My breathing troubles started in childhood when I often had colds and sinus infections. As I got into my 30s and 40s, I started getting pneumonia and bronchitis, with weakness, fatigue and shortness of breath. I went to Washington University in St. Louis – which has very good doctors – but they were not able to figure out what was going on in the 15 minutes they spent with me.
My mother-in-law said I had to see the lung experts. She said I had to go to National Jewish Health. When I arrived, I was fascinated at how the hospital was run. I have been to some of the best hospitals in the country, including Mayo Clinic and the National Institutes of Health, and going to National Jewish Health was eye opening.
When I checked in, I met my patient ambassador and received my schedule to see several doctors. Not one was late. I had 60 to 90 minutes with each doctor, and when they stepped into the room, they knew my file. Each doctor I saw had spoken with the others; I didn’t have to repeat my story over and over again, like I had at other hospitals.
Dr. Anthony Gerber, my pulmonologist, and Dr. Miranda Ku, my gastroenterologist, worked alongside a cardiologist and an infectious disease doctor. They did not simply treat my symptoms, they took a whole-person approach, investigating how my condition was affecting every part of me. They ran tests that in all my time at hospitals, I had never heard of.
The tests ultimately showed that my coughing and shortness of breath was caused by a misshapen windpipe and vocal chords that don’t close properly when I breathe. Since the diagnosis, I have improved 50 percent with throat exercises and new medications, but that wasn’t the end of the story for Dr. Gerber and my National Jewish Health team. They continue to look for an even better solution, while working with my doctors in St. Louis.

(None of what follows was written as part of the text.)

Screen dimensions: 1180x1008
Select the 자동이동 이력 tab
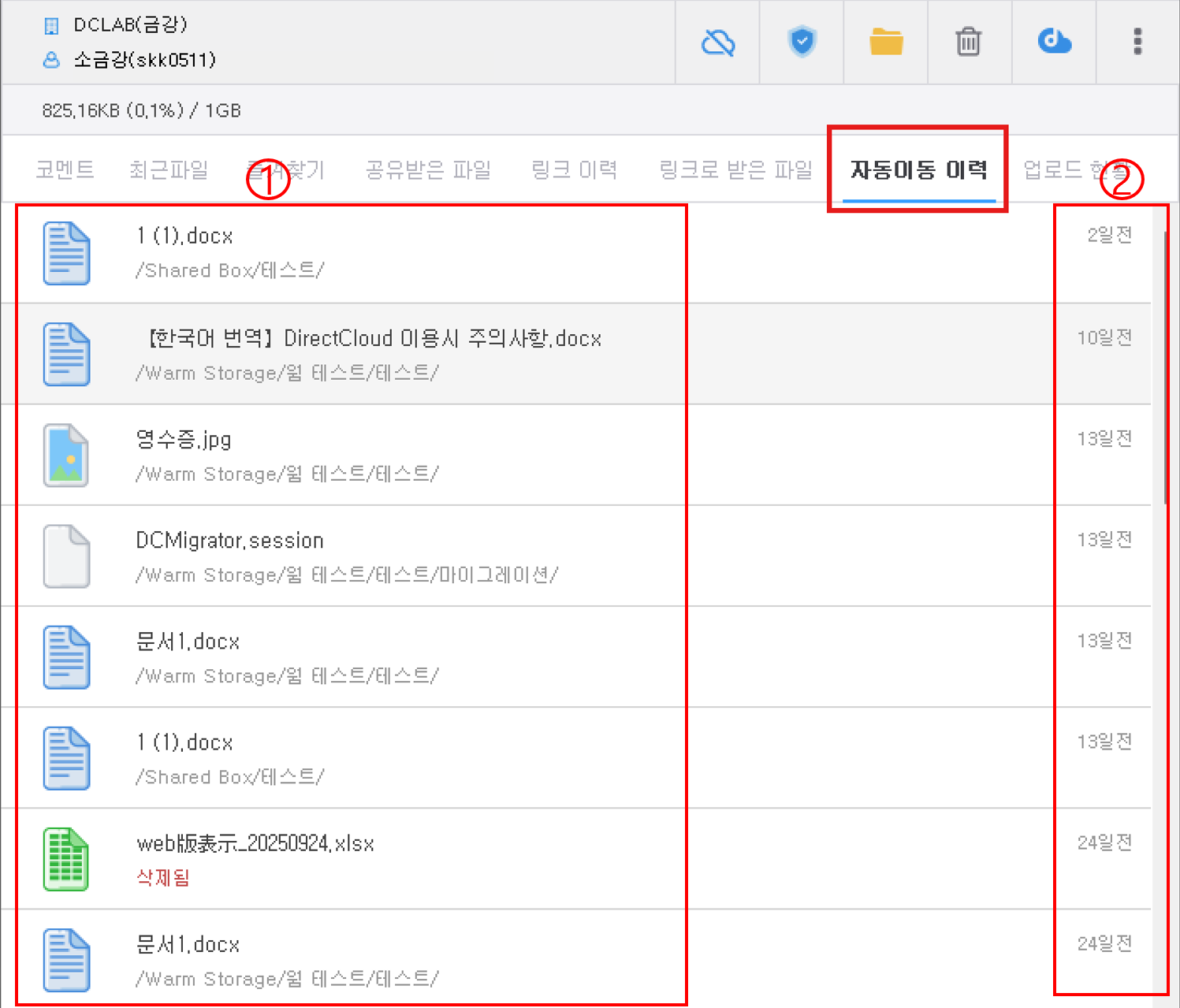coord(918,169)
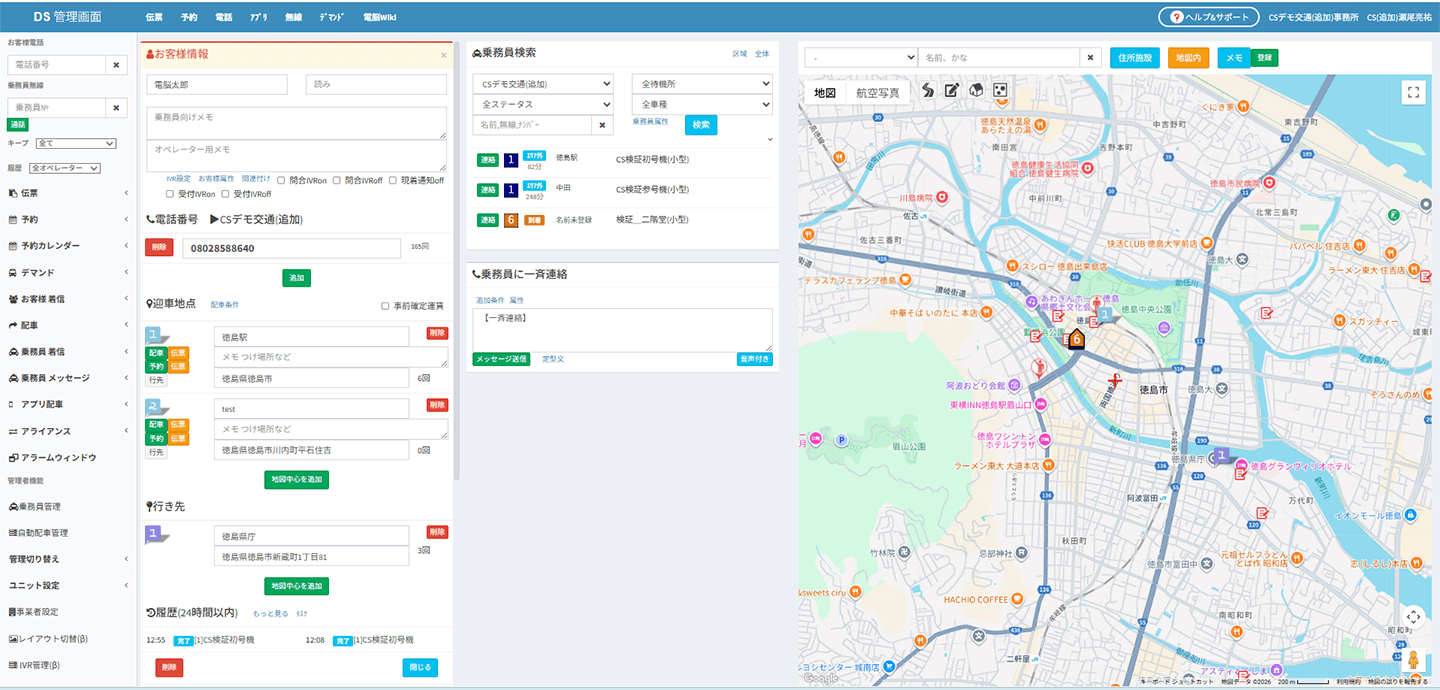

There are many people who suffer like I did. I eagerly tell them there is a place to go where the doctors, nurses and staff are caring, are there to listen and think out of the box. They spend more than 15 minutes with each patient. At National Jewish Health, they find the answers, not just treat the symptoms.
It takes a lot of commitment and resources for National Jewish Health to conduct groundbreaking research while still providing such a high level of care to each patient. Through sharing my story and supporting charity care at National Jewish Health, I help ensure others can receive the same incredible care that I received.